What is being asked:
Format the lines of the data from the line containing "Image resolution: width=1024" through the end of the data as a JSON list of strings, one string per line and no blank lines. Omit the pictures from the output.

[Data for locating elements on screens]

-- begin --

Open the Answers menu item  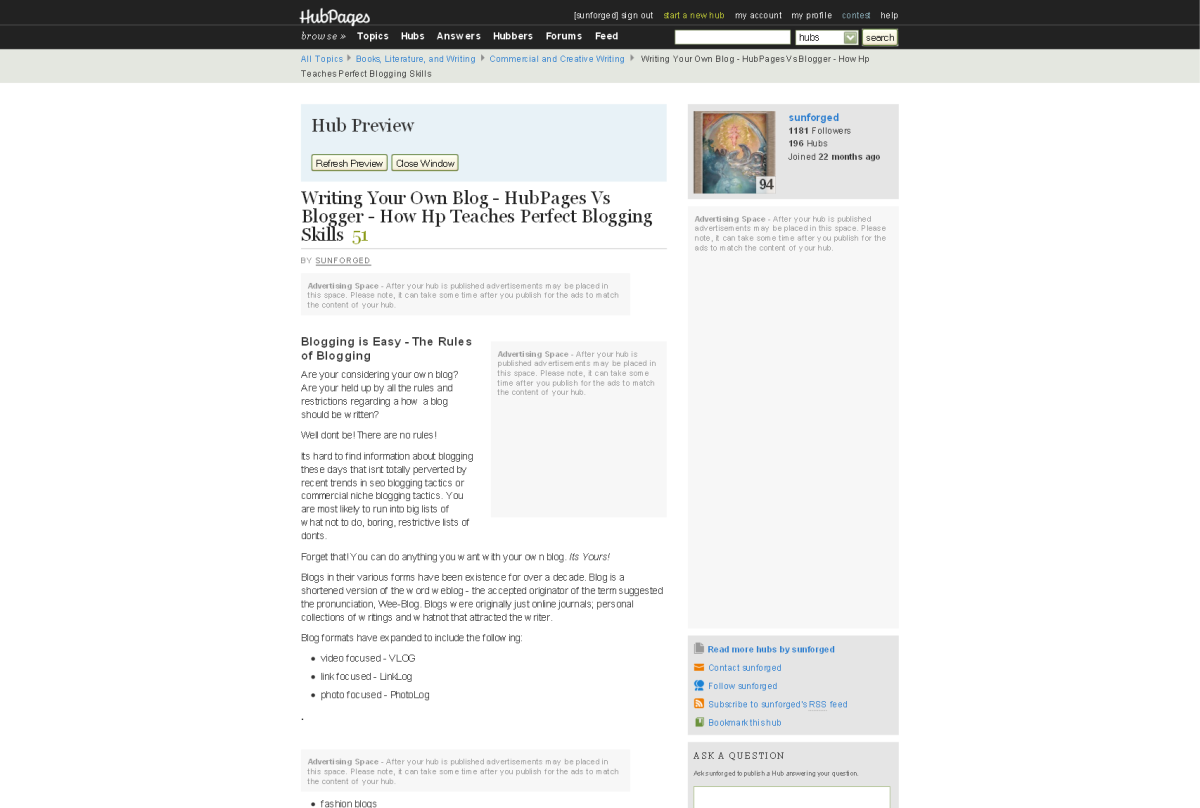[458, 36]
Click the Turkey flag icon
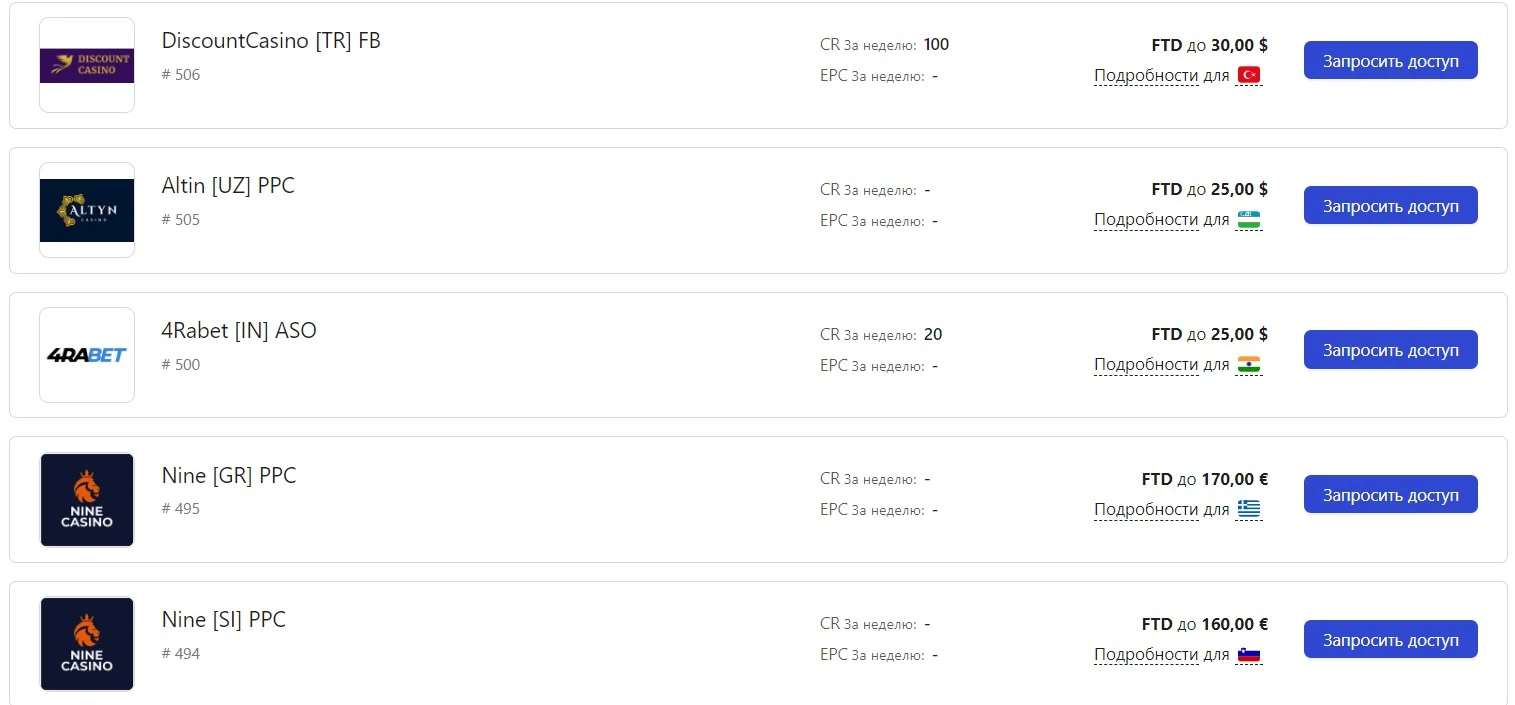 [1249, 75]
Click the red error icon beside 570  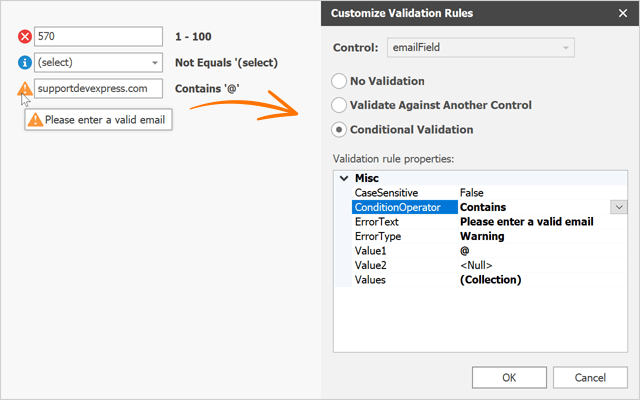pos(25,37)
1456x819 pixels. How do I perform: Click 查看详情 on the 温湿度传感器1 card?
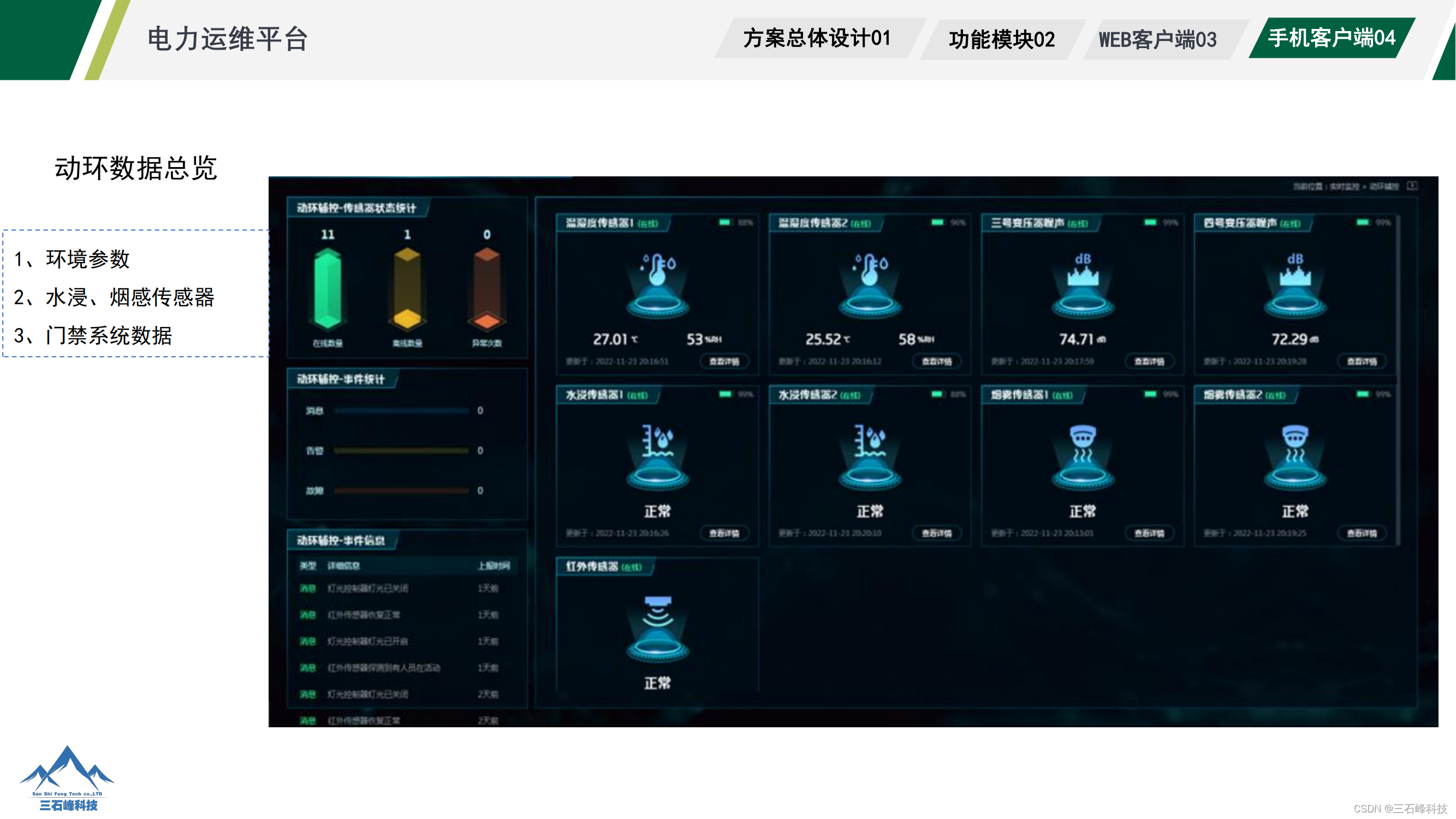click(x=724, y=361)
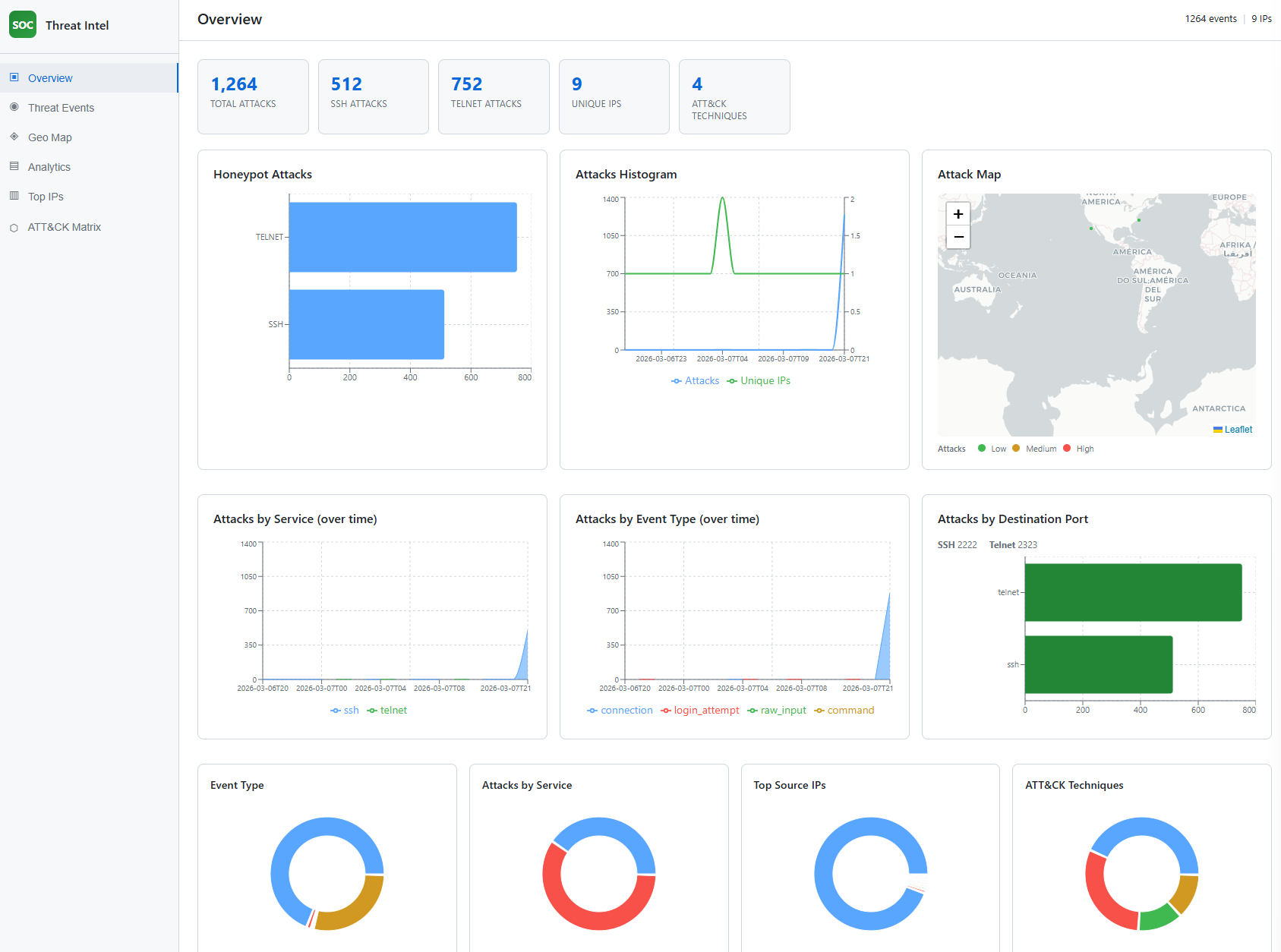
Task: Toggle the command legend entry
Action: (x=844, y=711)
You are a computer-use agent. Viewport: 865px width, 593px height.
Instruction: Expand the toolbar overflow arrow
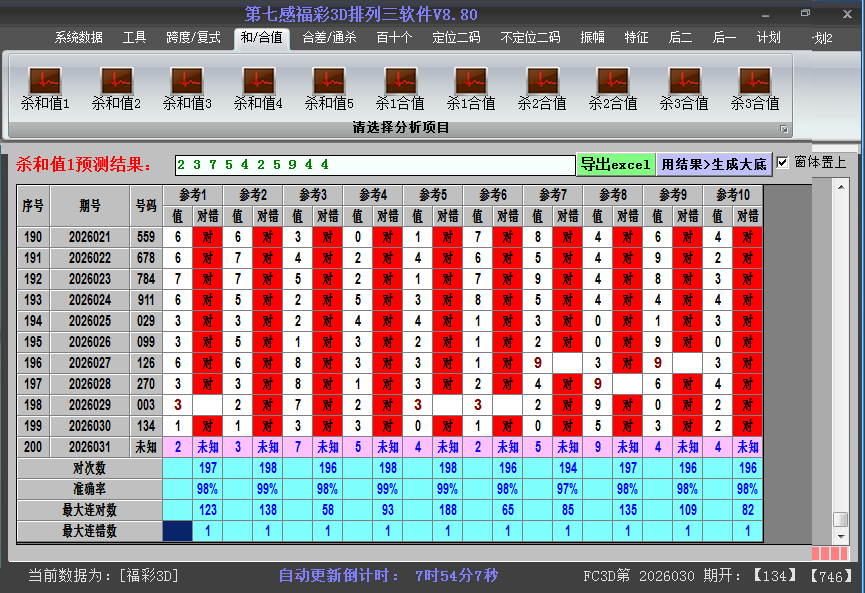[784, 127]
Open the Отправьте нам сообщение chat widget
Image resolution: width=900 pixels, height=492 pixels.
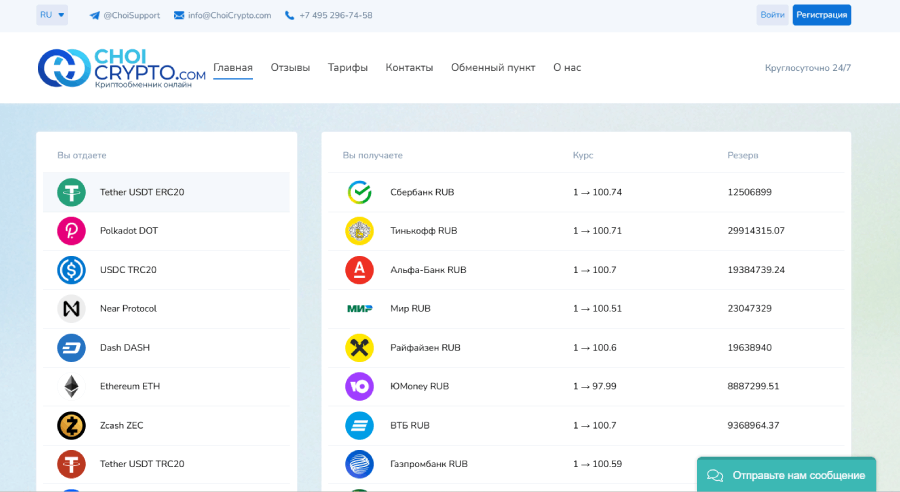point(786,475)

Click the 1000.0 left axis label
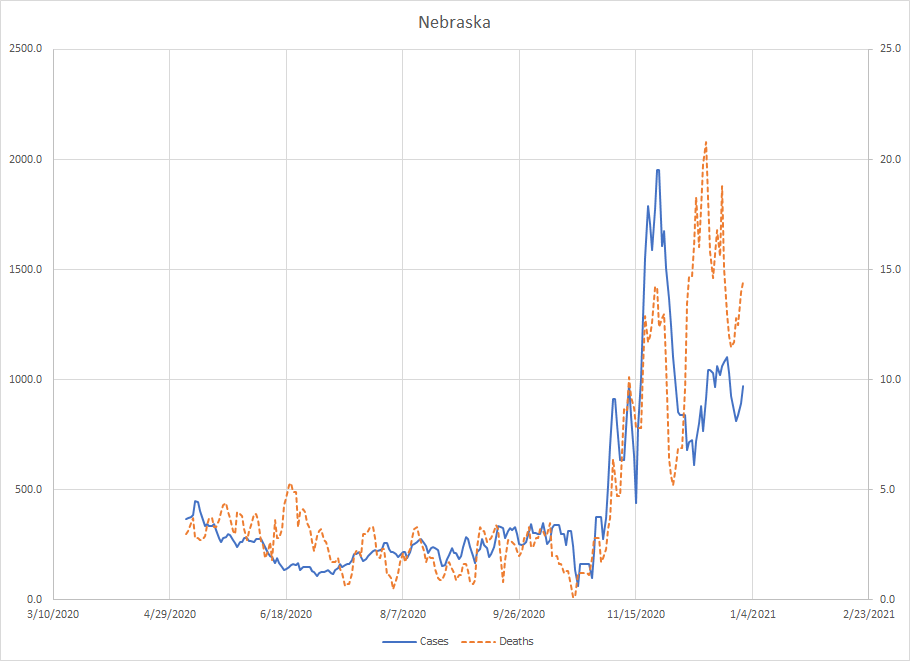pos(26,380)
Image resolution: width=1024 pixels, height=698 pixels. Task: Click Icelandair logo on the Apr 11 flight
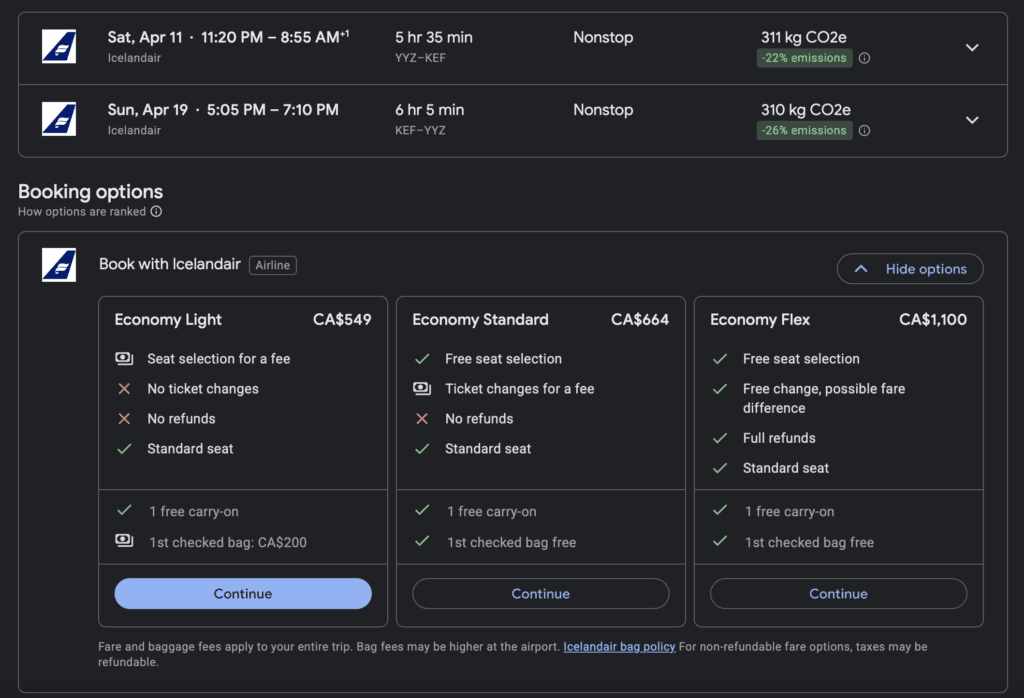coord(59,47)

-- end --

Result of this task:
[
  "Image resolution: width=1024 pixels, height=698 pixels. Task: Click Icelandair logo on the Apr 11 flight",
  "coord(59,47)"
]